__Work order__. Among the records below, find the lines containing "computer" and state only how many there are.

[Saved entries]

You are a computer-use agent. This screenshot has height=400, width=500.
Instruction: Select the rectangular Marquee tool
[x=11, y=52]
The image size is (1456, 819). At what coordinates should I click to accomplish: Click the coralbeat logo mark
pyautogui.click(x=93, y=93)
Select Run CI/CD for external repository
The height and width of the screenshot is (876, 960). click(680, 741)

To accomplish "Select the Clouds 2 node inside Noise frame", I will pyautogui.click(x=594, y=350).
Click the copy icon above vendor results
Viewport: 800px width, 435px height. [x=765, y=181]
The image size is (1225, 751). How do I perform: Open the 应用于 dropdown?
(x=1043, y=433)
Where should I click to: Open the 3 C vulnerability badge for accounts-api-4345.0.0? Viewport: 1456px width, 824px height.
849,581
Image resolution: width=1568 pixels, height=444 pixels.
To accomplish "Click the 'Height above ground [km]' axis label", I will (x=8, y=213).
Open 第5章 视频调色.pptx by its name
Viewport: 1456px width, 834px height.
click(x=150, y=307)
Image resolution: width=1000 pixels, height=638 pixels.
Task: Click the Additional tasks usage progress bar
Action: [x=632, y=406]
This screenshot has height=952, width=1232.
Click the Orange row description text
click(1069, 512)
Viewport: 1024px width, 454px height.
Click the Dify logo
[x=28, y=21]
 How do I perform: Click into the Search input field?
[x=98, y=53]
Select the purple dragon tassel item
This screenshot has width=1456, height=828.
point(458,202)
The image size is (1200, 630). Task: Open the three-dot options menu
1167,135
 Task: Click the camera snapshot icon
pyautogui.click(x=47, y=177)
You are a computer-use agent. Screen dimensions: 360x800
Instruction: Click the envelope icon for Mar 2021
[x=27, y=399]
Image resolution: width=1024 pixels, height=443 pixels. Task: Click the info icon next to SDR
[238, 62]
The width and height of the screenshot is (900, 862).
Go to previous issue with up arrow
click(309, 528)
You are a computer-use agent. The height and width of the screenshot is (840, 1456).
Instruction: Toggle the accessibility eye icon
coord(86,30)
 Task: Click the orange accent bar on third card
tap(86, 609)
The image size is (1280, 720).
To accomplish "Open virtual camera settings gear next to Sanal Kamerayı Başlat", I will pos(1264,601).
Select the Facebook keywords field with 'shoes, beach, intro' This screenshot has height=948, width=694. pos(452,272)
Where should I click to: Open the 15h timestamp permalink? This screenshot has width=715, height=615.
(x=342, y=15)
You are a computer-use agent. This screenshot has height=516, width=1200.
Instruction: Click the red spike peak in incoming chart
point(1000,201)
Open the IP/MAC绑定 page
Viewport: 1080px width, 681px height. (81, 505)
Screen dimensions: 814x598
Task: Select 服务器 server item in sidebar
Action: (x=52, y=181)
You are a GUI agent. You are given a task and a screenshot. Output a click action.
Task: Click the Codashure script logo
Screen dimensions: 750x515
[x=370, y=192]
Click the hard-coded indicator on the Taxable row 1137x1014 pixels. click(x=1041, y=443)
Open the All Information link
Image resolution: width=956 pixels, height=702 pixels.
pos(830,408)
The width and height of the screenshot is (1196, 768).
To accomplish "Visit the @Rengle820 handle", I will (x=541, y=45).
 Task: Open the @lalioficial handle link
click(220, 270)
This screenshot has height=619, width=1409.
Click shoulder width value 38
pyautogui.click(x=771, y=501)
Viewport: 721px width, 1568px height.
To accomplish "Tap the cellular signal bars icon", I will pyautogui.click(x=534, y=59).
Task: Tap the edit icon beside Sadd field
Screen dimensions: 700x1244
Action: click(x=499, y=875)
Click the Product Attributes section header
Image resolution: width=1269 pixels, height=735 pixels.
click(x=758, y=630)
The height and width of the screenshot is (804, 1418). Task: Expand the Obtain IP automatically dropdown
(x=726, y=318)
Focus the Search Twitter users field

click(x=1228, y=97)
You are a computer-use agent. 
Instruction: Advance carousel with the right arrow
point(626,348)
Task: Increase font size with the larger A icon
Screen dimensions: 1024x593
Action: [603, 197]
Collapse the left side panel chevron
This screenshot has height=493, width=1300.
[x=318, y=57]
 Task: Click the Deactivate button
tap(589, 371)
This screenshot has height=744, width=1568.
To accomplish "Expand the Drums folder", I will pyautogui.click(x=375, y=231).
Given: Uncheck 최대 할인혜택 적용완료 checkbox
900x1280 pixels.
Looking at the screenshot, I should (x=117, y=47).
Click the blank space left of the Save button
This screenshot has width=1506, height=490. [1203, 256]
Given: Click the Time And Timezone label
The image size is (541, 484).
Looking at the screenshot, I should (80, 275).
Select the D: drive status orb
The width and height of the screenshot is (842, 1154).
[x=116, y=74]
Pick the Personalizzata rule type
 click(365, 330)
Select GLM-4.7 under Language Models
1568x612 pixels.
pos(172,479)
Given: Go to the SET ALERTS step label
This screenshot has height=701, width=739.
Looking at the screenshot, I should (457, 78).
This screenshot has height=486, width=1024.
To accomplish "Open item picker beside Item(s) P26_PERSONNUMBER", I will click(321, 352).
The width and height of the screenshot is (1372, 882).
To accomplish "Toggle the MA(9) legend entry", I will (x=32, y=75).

__Output for this exercise__. 5